Like-for-like revenues at Sky, which is subject to a £11.7bn offer from Rupert Murdoch’s 21st Century Fox, rose 5 per cent to £3.3bn. Earnings before interest, tax, depreciation and amortisation climbed 11 per cent to £582m.
The success of Game of Thrones, for which Sky has a deal with HBO to screen ahead of other UK broadcasters, has helped the group tackle the challenge from groups such as Amazon and Netflix.
Chief executive Jeremy Darroch said: “Game of Thrones has become the most watched series ever on Sky . . . in Italy, X Factor has launched to record audiences and we’re pleased with the continued progress of Sky 1 in Germany and Austria.”
British mini-series Riviera also concluded as Sky’s most successful original drama, with 20m downloads.
The company’s shares rose slightly on Thursday, by 1.3 per cent to 926p, as some investors focused more on regulatory hurdles to Mr Murdoch’s 10.75p-a-share offer for the business than on short-term trading performance.
There are also investor concerns over Sky chairman James Murdoch. He faces opposition from shareholders at the group’s annual meeting on Thursday over worries about his independence as he serves as chief executive of 21st Century Fox, as well.
British asset manager Royal London has said it will vote against Mr Murdoch’s re-election, saying the group would be “better served by a truly independent chairman”.
Shareholder advisory groups, including Institutional Shareholder Services, ISS, Glass Lewis and Pensions & Investment Research Consultants, have also called for a rebellion against Mr Murdoch’s dual role and excessive pay at the group.
Turning to strategy, Mr Darroch said the broadcaster had invested in its cheaper Now TV service to lure budget-conscious customers, and this was “going well”.
Globally, some pay TV consumers are cutting the cord on their subscriptions in favour of cheaper options such as Amazon Prime, which costs £79 a year in the UK, and Netflix, whose basic package costs £5.99 a month.
Roddy Davidson, an analyst who follows Sky at stockbroker Shore Capital, said it was “hard to massively get behind the headline numbers” that the broadcaster had disclosed because “they are slightly selective”.

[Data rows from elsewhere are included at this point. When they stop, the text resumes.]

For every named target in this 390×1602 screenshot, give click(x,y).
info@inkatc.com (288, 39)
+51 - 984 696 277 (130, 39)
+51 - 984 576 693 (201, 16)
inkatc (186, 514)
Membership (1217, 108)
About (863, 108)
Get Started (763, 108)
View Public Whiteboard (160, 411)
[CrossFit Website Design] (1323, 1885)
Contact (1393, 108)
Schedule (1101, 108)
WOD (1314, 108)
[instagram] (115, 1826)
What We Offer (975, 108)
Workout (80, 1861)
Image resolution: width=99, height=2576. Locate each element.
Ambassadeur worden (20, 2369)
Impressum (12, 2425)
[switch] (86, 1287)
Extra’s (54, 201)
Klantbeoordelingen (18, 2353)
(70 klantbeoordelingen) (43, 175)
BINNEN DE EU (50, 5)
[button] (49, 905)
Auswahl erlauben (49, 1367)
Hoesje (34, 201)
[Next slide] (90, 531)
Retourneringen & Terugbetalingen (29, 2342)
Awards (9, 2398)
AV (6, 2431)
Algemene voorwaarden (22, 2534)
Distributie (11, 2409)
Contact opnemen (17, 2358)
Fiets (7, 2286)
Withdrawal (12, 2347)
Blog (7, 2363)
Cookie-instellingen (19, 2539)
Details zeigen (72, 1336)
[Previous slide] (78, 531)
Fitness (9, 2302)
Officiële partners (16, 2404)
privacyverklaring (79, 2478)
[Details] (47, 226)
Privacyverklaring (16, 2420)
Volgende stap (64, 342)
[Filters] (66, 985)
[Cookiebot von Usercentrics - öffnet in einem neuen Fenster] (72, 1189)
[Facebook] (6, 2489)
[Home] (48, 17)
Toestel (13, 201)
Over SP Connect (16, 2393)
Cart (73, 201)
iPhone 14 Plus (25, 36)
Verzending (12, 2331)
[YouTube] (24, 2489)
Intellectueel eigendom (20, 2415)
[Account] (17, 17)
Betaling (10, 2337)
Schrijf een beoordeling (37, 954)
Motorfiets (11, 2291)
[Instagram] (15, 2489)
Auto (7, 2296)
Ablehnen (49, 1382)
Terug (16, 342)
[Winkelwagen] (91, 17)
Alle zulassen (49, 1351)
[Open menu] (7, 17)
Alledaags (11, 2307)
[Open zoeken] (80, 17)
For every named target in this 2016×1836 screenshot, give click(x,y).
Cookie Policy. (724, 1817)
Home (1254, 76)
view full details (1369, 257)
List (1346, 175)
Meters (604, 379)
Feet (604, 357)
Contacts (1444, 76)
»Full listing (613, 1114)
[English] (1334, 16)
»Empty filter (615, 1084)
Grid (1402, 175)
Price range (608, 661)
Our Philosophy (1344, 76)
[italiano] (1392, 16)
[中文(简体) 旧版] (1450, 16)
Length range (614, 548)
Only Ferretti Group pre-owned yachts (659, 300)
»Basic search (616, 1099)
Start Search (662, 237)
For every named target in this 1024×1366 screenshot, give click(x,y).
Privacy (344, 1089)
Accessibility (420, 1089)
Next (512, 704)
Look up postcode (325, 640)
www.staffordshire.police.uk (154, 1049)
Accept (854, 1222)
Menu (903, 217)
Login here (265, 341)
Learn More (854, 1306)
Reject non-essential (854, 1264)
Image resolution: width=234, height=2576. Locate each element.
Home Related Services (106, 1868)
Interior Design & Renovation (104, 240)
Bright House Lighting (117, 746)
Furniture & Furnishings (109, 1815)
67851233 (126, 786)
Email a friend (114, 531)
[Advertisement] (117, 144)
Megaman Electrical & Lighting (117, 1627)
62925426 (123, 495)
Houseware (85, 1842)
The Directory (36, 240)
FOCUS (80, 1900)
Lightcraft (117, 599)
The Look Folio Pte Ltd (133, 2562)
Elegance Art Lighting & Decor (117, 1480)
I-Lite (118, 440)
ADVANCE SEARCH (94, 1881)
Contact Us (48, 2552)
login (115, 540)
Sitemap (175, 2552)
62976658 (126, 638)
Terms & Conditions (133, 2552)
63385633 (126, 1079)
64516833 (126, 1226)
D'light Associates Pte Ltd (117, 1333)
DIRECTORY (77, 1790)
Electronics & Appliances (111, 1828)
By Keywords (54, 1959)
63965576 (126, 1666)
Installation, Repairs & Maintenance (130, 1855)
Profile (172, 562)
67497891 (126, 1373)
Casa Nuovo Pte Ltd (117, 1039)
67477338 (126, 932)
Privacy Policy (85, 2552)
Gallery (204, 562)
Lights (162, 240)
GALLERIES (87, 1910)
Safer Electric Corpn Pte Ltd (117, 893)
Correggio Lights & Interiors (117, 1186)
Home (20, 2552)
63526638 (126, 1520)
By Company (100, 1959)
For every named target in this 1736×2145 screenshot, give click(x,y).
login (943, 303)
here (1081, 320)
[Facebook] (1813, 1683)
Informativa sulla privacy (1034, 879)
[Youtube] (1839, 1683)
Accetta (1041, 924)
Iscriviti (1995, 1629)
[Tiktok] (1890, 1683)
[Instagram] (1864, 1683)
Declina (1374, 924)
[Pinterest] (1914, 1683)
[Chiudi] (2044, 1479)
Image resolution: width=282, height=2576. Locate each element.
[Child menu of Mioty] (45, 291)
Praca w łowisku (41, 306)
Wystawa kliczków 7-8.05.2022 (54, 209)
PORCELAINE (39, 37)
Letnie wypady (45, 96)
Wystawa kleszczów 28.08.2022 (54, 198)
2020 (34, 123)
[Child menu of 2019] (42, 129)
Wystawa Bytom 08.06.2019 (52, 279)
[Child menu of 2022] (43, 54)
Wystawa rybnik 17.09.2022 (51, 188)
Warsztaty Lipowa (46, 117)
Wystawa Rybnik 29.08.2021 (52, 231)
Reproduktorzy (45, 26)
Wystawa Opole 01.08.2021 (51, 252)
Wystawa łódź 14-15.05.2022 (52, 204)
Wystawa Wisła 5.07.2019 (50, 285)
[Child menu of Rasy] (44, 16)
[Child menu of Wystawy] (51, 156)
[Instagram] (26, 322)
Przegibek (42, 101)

“Five to 10 years ago Sky was the only game in town,” Mr Davidson said. “Going forward there is a fundamental long-term challenge to their subscription model.”
Analysts at stockbroker Liberum took a rosier view of Sky’s prospects, saying the results “look broadly healthy”.
Earlier in the week, UK competition watchdog the Competition and Markets Authority, defined the terms of its investigation into Mr Murdoch’s bid to take full control of Sky, saying it would focus on the “impact on media plurality”.